● **Your task**
Look through the data below for the line with "How do I perform: Toggle" and the line with "Task: Select the All tab under Genres", then output those two and all lines in between, exactly as written.

● **Data for analysis**
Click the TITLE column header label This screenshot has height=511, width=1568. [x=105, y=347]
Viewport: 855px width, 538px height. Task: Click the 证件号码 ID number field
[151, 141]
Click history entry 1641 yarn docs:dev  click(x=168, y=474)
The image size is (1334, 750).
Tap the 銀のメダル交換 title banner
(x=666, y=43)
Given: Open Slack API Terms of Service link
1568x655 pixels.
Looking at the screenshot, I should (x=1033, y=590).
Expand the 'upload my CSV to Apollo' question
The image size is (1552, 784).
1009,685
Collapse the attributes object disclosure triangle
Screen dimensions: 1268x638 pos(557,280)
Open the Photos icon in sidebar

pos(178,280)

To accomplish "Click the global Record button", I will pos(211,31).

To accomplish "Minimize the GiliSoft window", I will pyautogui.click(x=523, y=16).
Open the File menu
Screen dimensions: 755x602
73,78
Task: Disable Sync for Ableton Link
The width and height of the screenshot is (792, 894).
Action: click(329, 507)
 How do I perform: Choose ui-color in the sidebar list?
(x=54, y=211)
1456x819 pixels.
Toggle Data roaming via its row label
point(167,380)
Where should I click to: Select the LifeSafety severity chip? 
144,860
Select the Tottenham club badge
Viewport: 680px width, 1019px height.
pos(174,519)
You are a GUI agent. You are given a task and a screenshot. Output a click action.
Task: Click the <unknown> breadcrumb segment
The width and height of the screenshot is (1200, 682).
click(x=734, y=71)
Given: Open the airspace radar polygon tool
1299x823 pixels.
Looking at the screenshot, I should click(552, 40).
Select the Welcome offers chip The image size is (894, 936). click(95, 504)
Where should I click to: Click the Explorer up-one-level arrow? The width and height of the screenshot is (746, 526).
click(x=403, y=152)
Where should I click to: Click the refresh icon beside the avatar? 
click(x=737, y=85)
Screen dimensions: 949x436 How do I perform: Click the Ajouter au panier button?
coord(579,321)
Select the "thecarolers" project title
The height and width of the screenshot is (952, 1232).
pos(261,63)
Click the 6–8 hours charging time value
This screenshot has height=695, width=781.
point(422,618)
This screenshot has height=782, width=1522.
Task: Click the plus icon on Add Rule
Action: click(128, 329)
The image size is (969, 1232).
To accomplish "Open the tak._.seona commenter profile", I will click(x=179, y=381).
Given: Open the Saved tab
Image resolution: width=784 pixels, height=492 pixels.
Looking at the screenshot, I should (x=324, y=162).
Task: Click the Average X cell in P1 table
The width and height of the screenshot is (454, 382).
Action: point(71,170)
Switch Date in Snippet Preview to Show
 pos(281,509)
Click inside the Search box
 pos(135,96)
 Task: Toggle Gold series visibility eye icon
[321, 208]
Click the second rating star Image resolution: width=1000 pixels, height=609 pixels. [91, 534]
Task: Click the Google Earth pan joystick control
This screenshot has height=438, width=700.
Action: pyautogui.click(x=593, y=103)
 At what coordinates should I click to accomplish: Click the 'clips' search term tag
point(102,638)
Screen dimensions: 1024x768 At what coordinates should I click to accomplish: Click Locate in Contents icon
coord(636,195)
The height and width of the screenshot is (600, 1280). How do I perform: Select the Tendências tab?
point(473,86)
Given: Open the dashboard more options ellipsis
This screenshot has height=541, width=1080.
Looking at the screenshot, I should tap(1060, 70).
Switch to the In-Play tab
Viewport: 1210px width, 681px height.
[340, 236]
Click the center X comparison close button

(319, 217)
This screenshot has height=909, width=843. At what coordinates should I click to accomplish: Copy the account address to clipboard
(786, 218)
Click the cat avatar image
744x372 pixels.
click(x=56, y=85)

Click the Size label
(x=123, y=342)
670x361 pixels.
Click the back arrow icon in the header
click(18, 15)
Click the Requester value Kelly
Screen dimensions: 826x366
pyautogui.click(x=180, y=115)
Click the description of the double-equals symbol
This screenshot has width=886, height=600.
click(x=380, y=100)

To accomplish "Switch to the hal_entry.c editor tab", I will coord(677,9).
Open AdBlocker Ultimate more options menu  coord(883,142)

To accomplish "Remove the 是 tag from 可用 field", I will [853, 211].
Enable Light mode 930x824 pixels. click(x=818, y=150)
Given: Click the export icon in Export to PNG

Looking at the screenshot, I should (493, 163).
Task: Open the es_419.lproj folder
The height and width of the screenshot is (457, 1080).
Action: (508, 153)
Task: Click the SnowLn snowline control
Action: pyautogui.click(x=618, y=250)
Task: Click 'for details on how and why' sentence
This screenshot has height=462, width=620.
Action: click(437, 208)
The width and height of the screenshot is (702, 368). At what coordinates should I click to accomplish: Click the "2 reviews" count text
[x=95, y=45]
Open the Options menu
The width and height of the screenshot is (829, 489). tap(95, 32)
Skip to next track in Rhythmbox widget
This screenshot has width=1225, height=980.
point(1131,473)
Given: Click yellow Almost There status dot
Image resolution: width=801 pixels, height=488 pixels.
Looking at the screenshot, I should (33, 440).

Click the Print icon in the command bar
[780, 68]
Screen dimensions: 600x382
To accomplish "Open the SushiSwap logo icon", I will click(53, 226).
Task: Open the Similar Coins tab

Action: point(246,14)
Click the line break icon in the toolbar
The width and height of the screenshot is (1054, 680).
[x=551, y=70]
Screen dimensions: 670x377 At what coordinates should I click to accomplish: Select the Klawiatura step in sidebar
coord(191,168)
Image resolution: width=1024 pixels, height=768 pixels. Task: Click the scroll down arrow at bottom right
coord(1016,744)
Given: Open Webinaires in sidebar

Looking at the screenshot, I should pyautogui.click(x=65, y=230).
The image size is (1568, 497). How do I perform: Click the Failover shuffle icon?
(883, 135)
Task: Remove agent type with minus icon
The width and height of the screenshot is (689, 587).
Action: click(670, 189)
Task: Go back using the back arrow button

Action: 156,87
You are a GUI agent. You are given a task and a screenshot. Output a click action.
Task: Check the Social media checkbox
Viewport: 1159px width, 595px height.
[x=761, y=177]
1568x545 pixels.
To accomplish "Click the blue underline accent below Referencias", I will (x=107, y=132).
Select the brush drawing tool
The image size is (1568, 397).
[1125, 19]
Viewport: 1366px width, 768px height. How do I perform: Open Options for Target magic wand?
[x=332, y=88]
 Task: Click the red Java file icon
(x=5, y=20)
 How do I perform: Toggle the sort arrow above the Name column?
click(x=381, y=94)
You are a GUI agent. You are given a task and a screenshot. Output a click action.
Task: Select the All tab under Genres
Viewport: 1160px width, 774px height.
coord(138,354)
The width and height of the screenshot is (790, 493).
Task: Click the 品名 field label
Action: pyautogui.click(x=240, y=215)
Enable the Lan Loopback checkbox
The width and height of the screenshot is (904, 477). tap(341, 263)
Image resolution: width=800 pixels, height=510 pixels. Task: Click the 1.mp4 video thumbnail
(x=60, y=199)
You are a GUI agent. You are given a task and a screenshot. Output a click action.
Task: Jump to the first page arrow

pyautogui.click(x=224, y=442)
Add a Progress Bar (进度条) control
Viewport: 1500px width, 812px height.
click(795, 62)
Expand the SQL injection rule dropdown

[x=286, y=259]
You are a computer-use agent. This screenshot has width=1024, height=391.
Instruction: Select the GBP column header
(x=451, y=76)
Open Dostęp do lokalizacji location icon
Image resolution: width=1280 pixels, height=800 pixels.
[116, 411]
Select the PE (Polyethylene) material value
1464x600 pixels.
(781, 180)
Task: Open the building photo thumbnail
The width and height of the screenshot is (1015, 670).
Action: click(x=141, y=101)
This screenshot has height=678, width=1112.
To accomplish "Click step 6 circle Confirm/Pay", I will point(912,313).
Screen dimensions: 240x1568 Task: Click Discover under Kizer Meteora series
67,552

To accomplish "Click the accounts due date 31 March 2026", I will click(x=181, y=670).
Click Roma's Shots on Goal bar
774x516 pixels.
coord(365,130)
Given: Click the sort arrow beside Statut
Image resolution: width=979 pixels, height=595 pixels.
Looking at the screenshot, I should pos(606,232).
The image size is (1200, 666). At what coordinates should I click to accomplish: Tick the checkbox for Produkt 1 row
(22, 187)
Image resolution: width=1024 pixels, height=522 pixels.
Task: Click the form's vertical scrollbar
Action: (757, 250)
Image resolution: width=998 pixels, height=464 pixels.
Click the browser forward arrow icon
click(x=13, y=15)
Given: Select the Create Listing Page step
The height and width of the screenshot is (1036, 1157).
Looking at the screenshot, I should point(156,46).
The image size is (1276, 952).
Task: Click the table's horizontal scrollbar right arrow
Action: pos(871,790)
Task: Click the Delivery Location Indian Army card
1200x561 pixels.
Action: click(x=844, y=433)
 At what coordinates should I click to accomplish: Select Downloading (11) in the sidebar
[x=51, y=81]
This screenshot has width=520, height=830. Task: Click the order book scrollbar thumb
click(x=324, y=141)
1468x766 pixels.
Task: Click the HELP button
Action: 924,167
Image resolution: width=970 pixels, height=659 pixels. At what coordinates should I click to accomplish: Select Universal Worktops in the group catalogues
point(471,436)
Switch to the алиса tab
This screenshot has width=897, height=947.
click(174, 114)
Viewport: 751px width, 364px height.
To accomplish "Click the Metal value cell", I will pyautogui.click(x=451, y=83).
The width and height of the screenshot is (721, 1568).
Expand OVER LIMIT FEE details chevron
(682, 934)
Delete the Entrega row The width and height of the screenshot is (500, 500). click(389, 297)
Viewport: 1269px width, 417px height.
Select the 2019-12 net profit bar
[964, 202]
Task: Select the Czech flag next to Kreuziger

● **Task output**
 How do I perform: Toggle the sort arrow above the Name column?
click(x=381, y=94)
You are a GUI agent. You are given a task and a screenshot. Output a click action.
Task: Select the All tab under Genres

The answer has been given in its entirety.